PK Karamchandani on Building Balance Pan-Asian Grille

Prakash Karamchandani -- PK -- co-founded Balance Pan-Asian Grille in 2008 with nothing but credit cards and a college roommate. Today Balance runs four corporate locations in Ohio, generates roughly $3 million AUV per store, and carries zero debt. On this episode, PK breaks down the operational and financial systems behind those numbers. The conversation covers the badge-based pay structure that has driven a 4.6-year average hourly tenure (vs. an industry standard below 12 months), with a maximum pay rate of $24.50 per hour and a current average just over $21. PK explains how 70% of revenue flows through a proprietary mobile app with no per-order fees, how the bubble tea bar alone accounts for 20-22% of gross revenue, and how the company tracks $2,000-per-hour peak throughput and keeps labor below 24% using daily badge density data.

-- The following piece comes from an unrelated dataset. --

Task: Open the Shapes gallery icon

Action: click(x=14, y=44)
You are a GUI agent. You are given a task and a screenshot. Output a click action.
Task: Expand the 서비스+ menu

He also talks through the indoor vertical farm in Detroit that supplies the restaurants as a separate LLC, what rising build-out costs (from under $500K pre-COVID to $800K today) mean for their expansion plans, and how usage data in Restaurant365 gave them the leverage to negotiate floor stocking agreements with packaging suppliers during the 2021-2022 supply chain crunch. Balance has maintained positive same-store sales every year since COVID. 2026 is shaping up to be the company's biggest transformation year yet, with a new app, new POS stack, new operations director, and corporate store growth back on the table.